→ **Directions**
An exact copy of every line from the one holding "Screen dimensions: 543x271" to the end of the entries below is required; leave the pictures out.

→ **Given records**
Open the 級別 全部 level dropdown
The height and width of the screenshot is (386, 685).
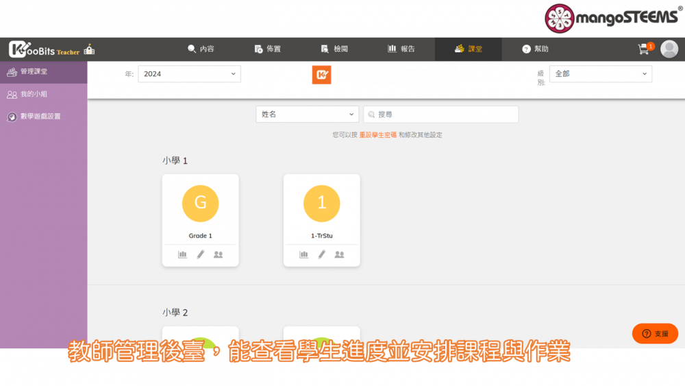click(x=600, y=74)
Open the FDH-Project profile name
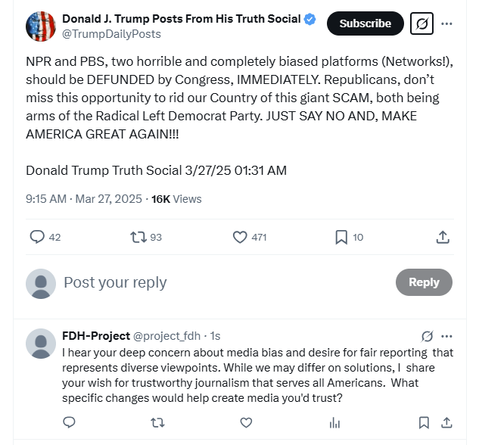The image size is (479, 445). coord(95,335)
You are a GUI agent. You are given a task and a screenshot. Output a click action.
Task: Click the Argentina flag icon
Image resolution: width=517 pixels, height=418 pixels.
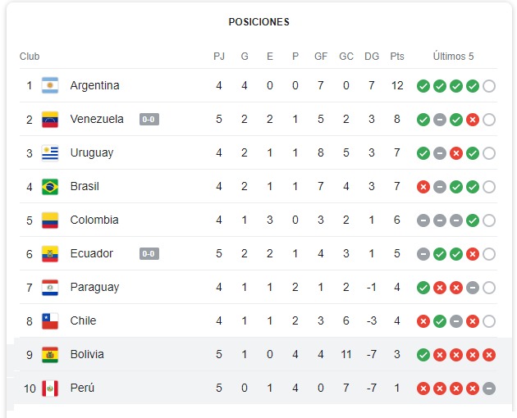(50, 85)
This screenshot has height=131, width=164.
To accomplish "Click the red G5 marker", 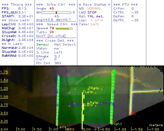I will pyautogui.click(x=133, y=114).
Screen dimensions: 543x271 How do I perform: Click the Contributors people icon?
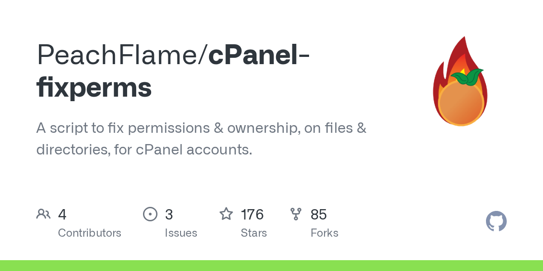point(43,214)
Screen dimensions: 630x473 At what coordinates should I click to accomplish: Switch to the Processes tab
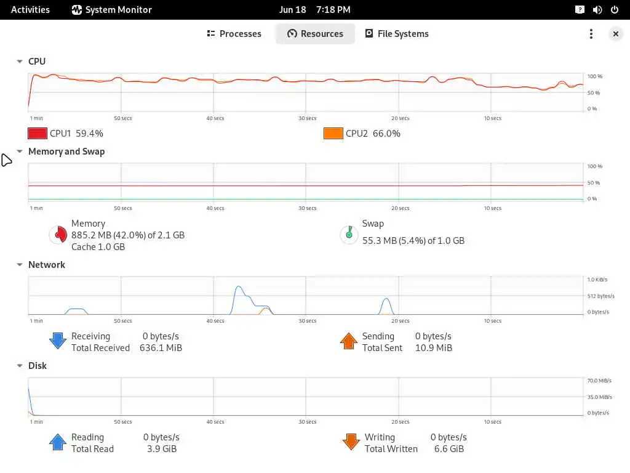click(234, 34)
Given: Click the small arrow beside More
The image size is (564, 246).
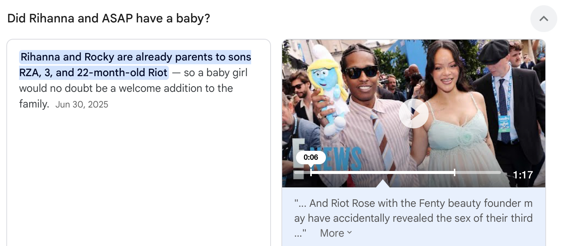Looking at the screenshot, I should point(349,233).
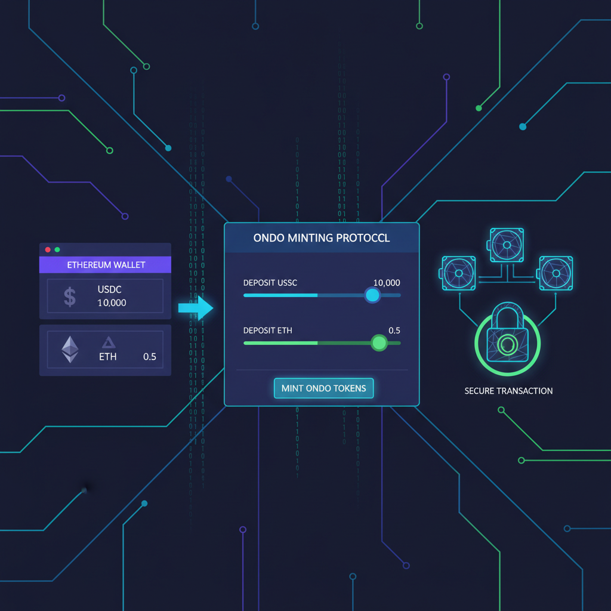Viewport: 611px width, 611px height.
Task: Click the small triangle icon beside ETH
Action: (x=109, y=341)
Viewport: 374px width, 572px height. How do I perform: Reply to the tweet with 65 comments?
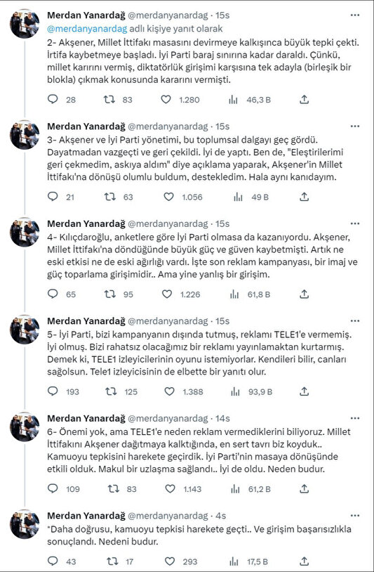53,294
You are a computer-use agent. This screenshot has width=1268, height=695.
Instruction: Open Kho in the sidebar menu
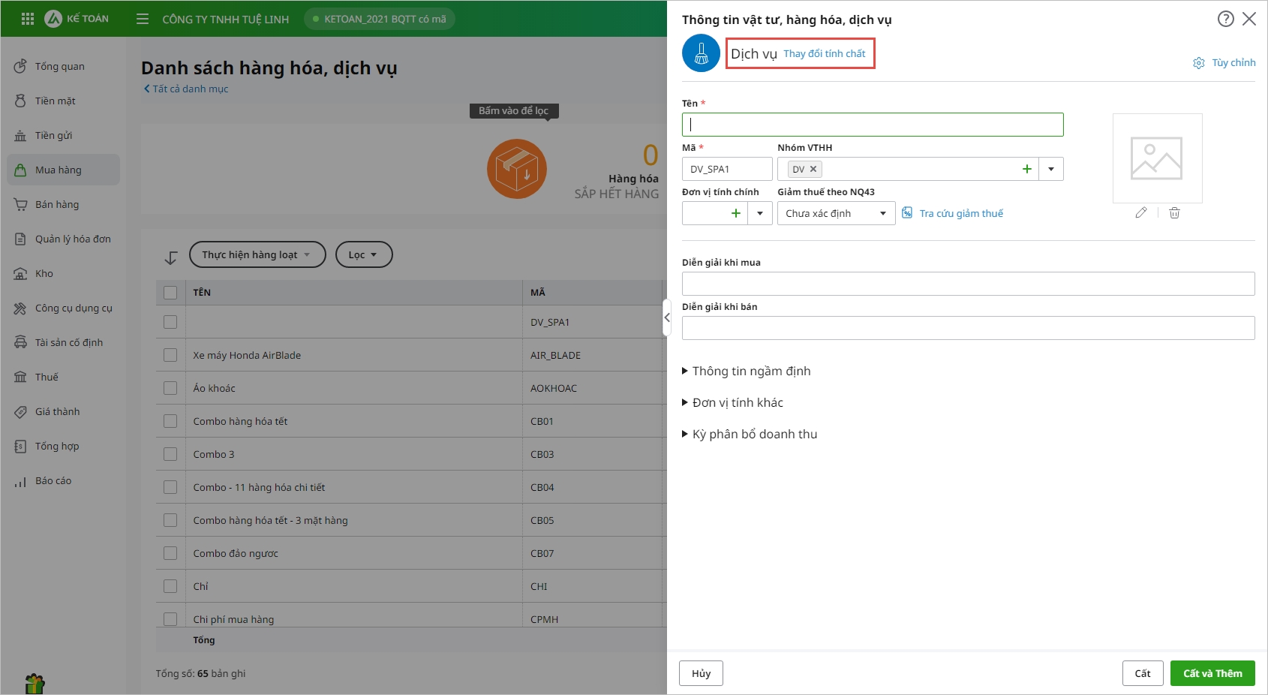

→ **Written response**
Screen dimensions: 543x271 How do I perform: Click the Contributors people icon?
point(43,214)
Screen dimensions: 630x473 At what coordinates should I click to accomplish: Switch to the Processes tab
click(234, 34)
Given: Click the small arrow beside More
The image size is (564, 246).
Looking at the screenshot, I should point(349,233).
Viewport: 611px width, 611px height.
Task: Click the small triangle icon beside ETH
Action: (x=109, y=341)
Viewport: 374px width, 572px height. How do I perform: Reply to the tweet with 65 comments?
53,294
You are a computer-use agent. This screenshot has width=1268, height=695.
Instruction: Open Kho in the sidebar menu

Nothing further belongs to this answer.